『ブギウギ』小雪の起用理由は“母性” 制作統括も驚いた“押しの強いおかあちゃん”ぶり

『ブギウギ』小雪の起用理由は“母性”

 NHK連続テレビ小説『ブギウギ』が現在放送中。“ブギの女王”と呼ばれる笠置シヅ子をモデルに、大阪の銭湯の看板娘・花田鈴子=福来スズ子(趣里)が戦後のスターへと上り詰めていく姿を描く。

 スズ子と愛助(水上恒司)の恋が熱を帯びるなか、第59回では小雪演じる愛助の母・村山トミが本格登場。村山興業の社長であるトミは、女手一つで日本を代表する興行会社へ成長させた関西の女傑。画面に姿を現すなり、その“ラスボス感”に圧倒されてしまうが、制作統括の福岡利武がキャスティングする上で重視したのは、あくまで“母性”だったという。

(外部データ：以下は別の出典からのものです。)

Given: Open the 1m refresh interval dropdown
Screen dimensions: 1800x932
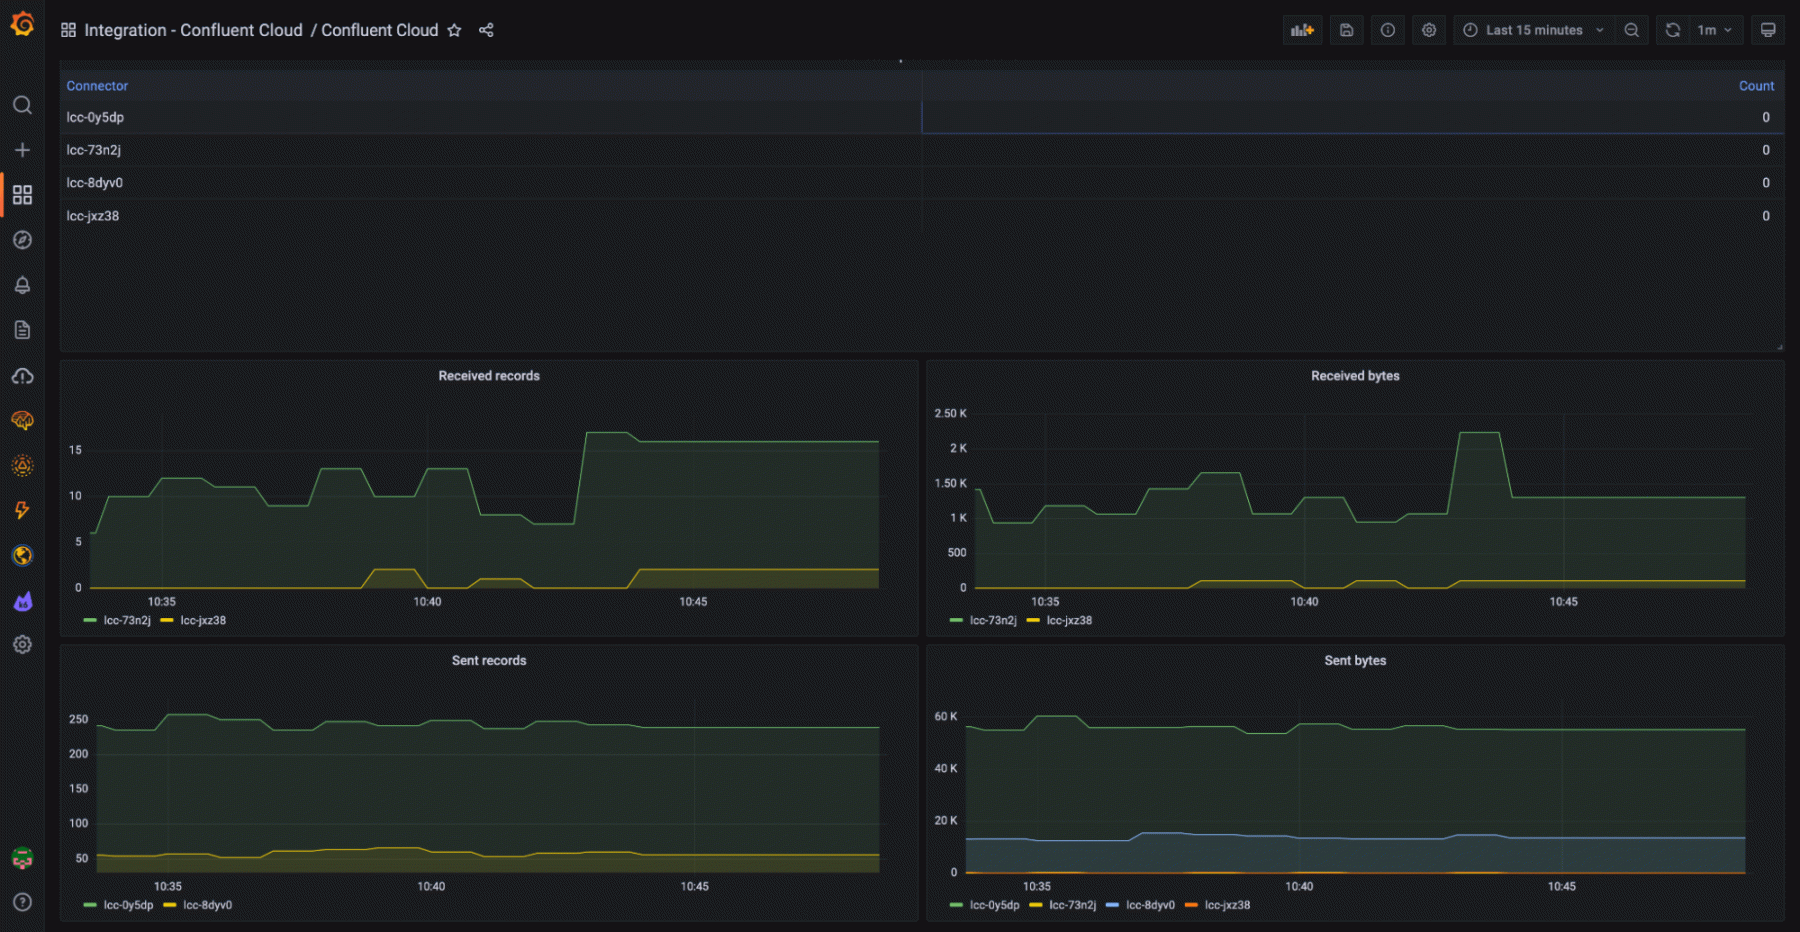Looking at the screenshot, I should click(1713, 30).
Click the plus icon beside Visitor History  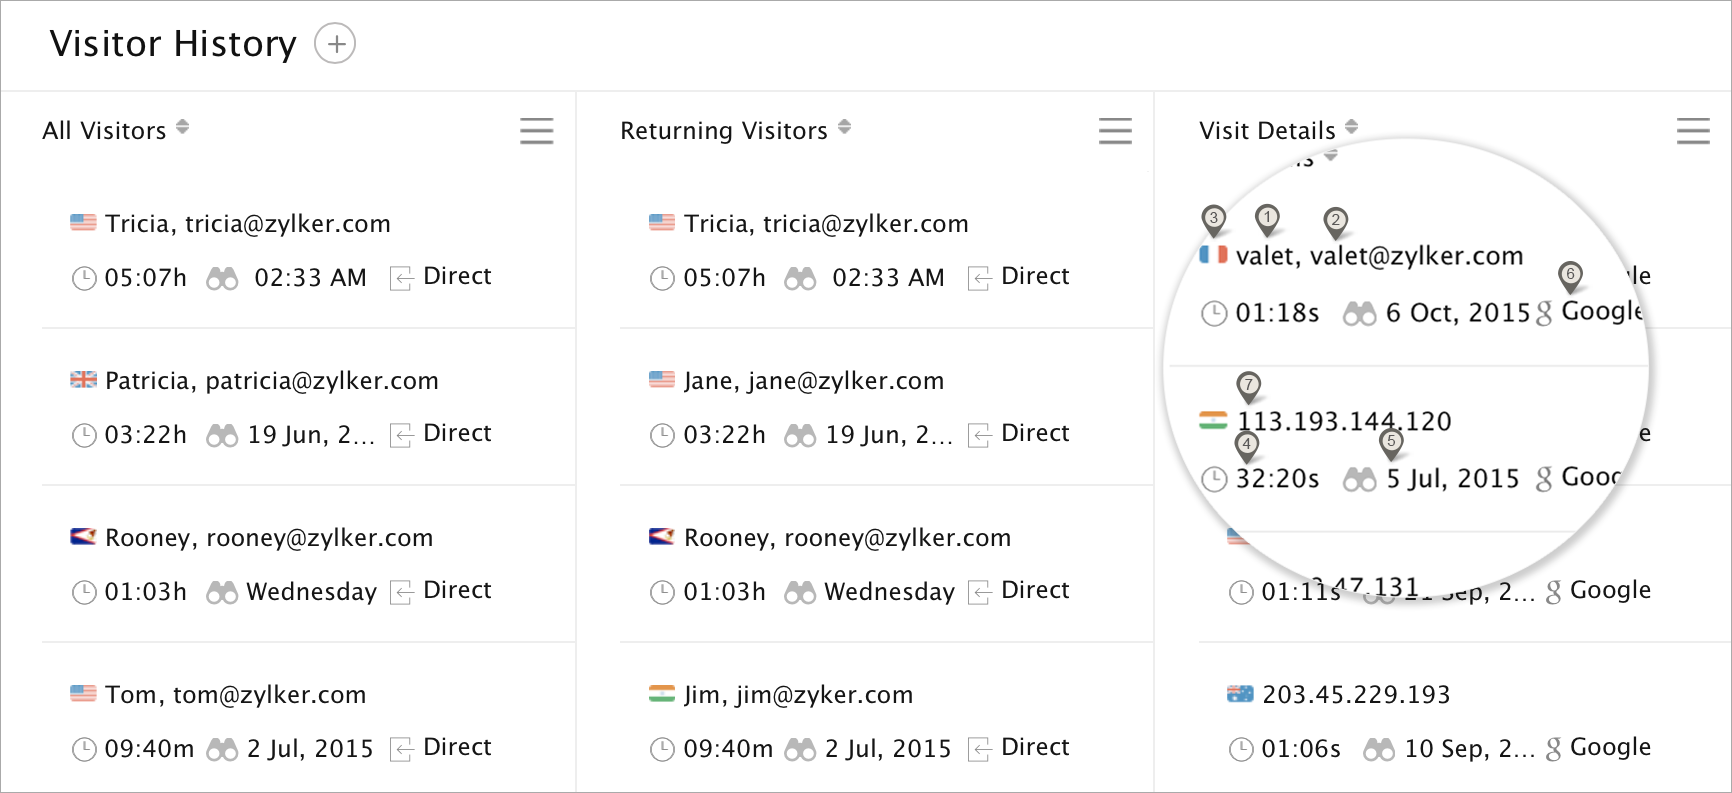pos(335,44)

「スズ子の好きな人の母であり、大きな会社の社長。さらには息子への愛がすごく強くて、『しっかりと育てたい』という思いがある母役をどうしようかなと。そんなときに小雪さんが出演されている映画を見て、とても母性あふれるお芝居をされていて感動したんです。トミはあまりにラスボス感が出すぎて敵に見えてしまうのは嫌だったので、“大きな母性がゆえにそうさせる”といったところを表現したいなと思って、小雪さんにお願いしました」

 方言に不安があった小雪は、オファーを受ける決断をする前に、まずは大阪弁を練習するところからスタートしたという。福岡は「やはり言葉が難しく、母性も含めて『感情的な表現をしようとすると、どうしても大阪言葉が出てこない』とおっしゃっていました。本当に悩まれた上で『やります』とお返事をいただけましたが、そこから何度もセリフの練習を繰り返して、撮影に臨まれていました」と振り返る。

 一方で、「衣装部が非常に仕立てのいい着物を選びまして、さらには髪型などもセットしたところ、完璧にラスボスが出来上がってしまいました(笑)」とも。「お着物も、昭和の日本髪もよくお似合いで、ものすごい存在感ですよね。ご本人は難しいとおっしゃっていましたが、大阪弁がとても達者で、予想以上に“押しの強いおかあちゃん”ができたので私自身も驚きました。坂口役の黒田(有)さんも『すごく怖い』と言っていました(笑)」

 現場では、愛助演じる水上のことを「本当の息子みたい」とかわいがっていたそうで、「小雪さんからもたくさん話しかけて、いろいろとお話されていました。『どこで何を食べた』とか、『大阪のお好み焼きは美味しい』とか、食べ物の話をしていましたね」とほほえましい親子のやり取りを明かす。

 一方、「趣里さんについては『小さな体で魅せるパワフルなステージが本当に素晴らしい』とおっしゃっていました。お互いに方言の苦労話をされることはありましたが、シビアな表情で対峙しなければいけない場面があったので、小雪さんとしても(撮影の合間に)あまり趣里さんの方に行かないほうがいいのではないかと、少し気を使われていたのかもしれません」と2人の距離感を語り、「趣里さんもストレスなくお芝居されていて、現場の雰囲気もすごく自然でした。お互いに言葉を交わさずとも、お芝居の“間”が整っていくような感じだったのではないでしょうか」と分析した。